Tidak seperti sifat Arin yang selalu diam dan tidak terlalu pandai menyapa orang-orang disekitarnya. Sifatnya yang pemalu itu membuatnya sulit beradaptasi, bahkan orang-orang yang ia sapa pun tampak heran melihat Arin begitu berbeda dari pada biasanya.
Bagaikan jalan berbunga sepanjang jalan yang Arin lewati, tampak begitu harum dan segar. Arin benar-benar seperti terlahir kembali dengan versi dirinya yang berbeda. Langkah yang berirama menyusuri jalan menuju stasiun kereta bawah tanah.
Tiba-tiba ...
" Kelihatannya seneng banget yaa .." Saut seseorang yang tiba-tiba muncul dari belakang sentak membuat Arin yang terkejut dengan kedatangan Brian yang sudah berjalan disebelah kananya.

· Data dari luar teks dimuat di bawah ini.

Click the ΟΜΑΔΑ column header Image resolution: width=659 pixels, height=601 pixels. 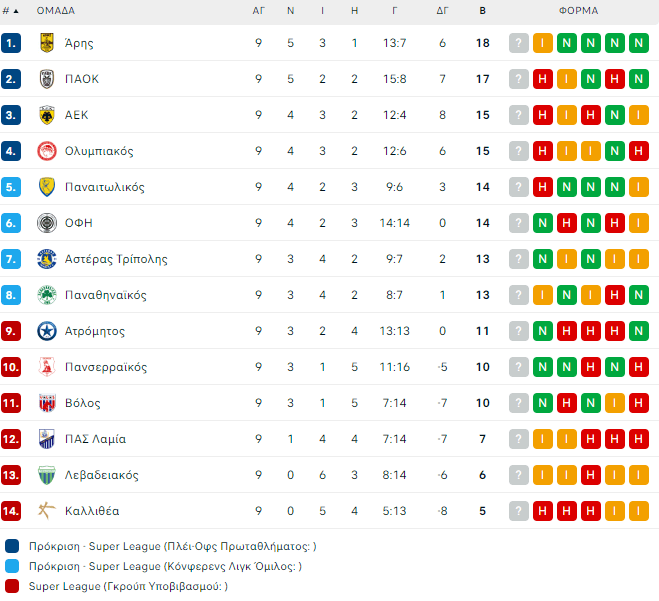(x=55, y=11)
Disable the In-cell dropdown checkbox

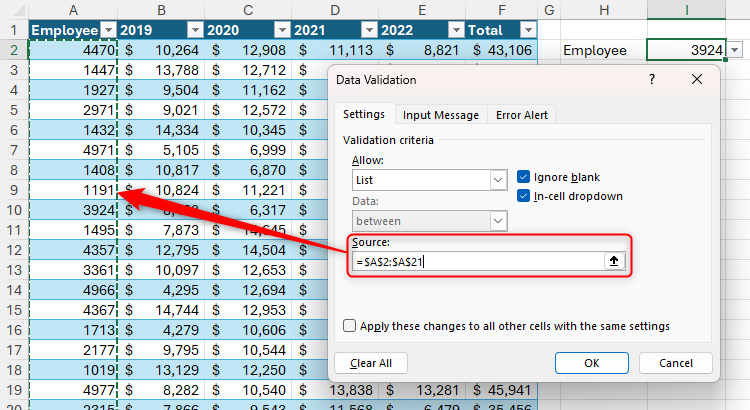click(x=524, y=196)
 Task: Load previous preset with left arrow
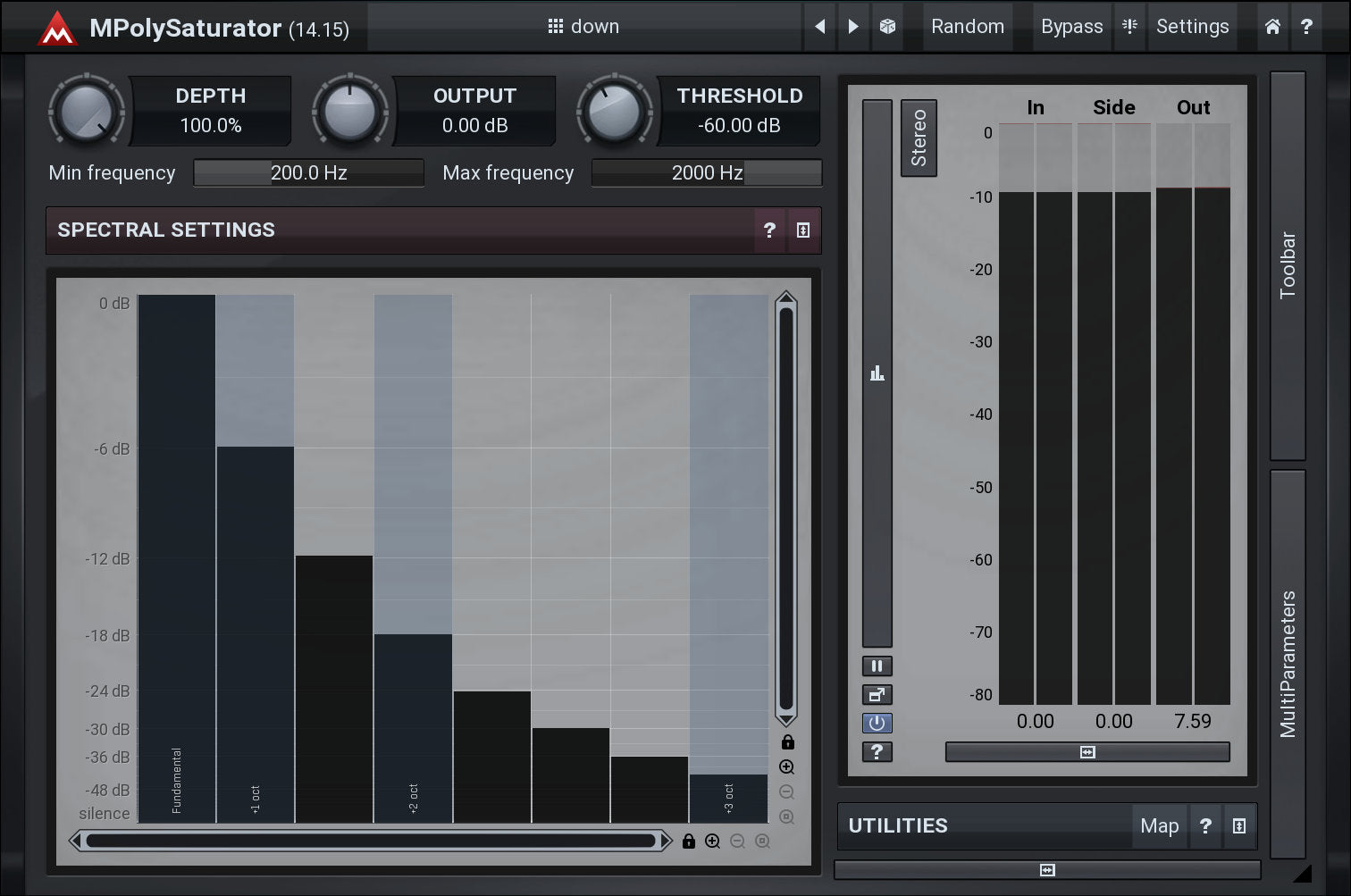(x=819, y=27)
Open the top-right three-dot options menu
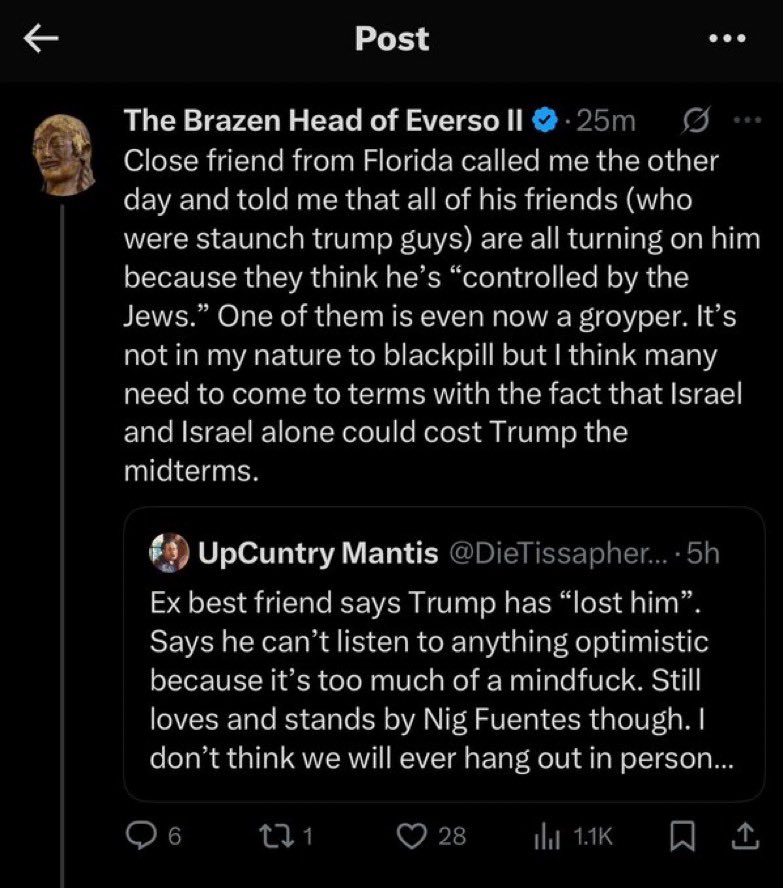The height and width of the screenshot is (888, 783). [x=727, y=39]
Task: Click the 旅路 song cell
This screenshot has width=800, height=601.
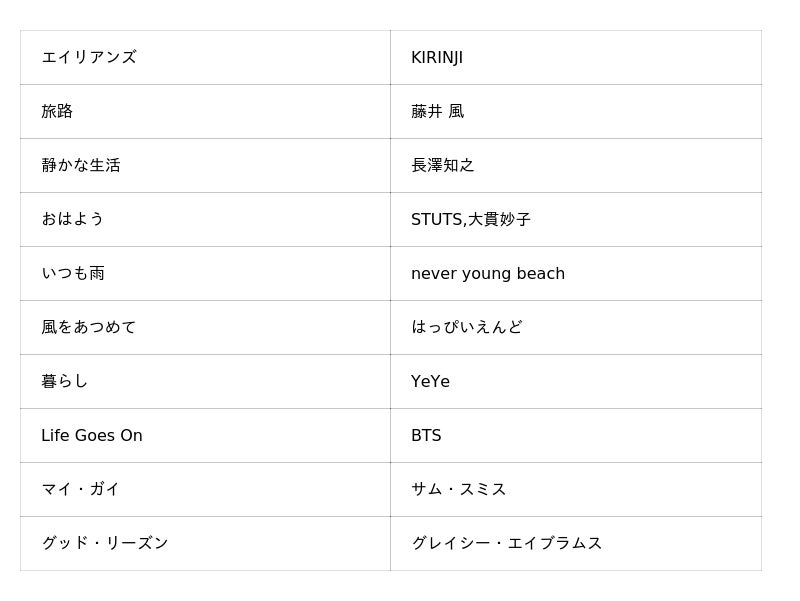Action: (205, 112)
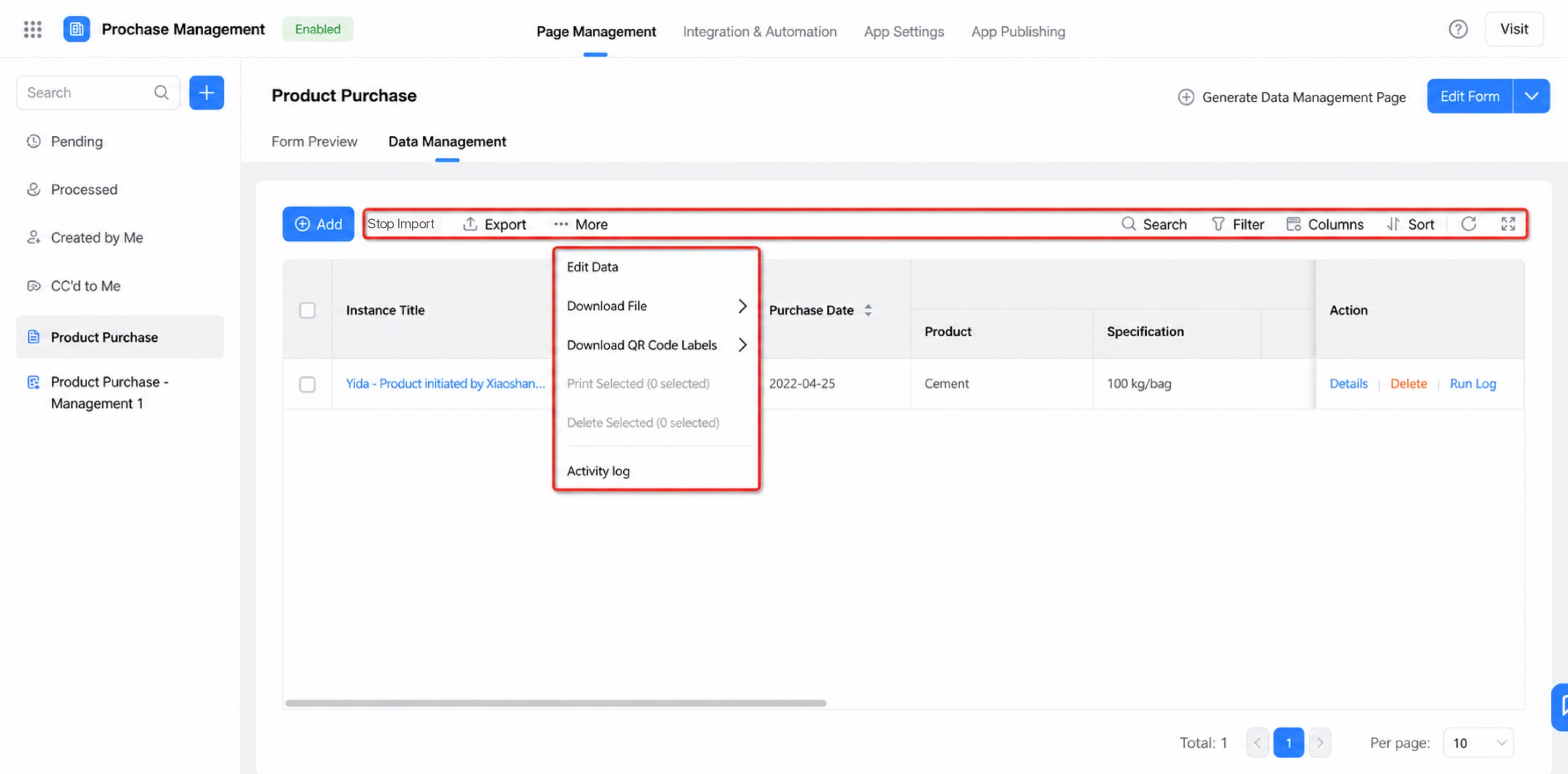Open the Per page dropdown
This screenshot has width=1568, height=774.
(x=1478, y=742)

Arin yang sejak tadi tersenyum kini menutupi senyumannya karena merasa malu pada Brian yang bisa menggangapnya seperti orang bodoh yang tersenyum sendirian.
" Engga kok .. biasa aja .." ucap Arin yang kemudian menyadari bahwa dirinya terlalu dekat dengan Brian dan langsung membuat dirinya sedikit menggeser posisi untuk memberikan jarak.
Perlahan dengan ragu Arin mencoba melihat wajah Brian dari samping, sedikit mendongkakkan kepalanya karena tinggi badannya hanya sekitar sepundak Brian untuk bisa mlihat ekpresi wajah Brian yang begitu datar untuk beberapa detik saja sebelum Brian menyadarinya.
Arin merasa binggung dengan sikap Brian yang semakin aneh. Entah itu mencoba bersikap ramah, ataupun tiba-tiba muncul saat ia sedang sendirian. Bahkan wajah dingin yang selama ini Arin lihat, entah kenapa tiba-tiba menjadi biasa aja dan tudak membuatnya takut, tapi yang membuatnya binggung adalah kenapa dirinya yang tiba-tiba merasa canggung saat berdekatan dengan Brian.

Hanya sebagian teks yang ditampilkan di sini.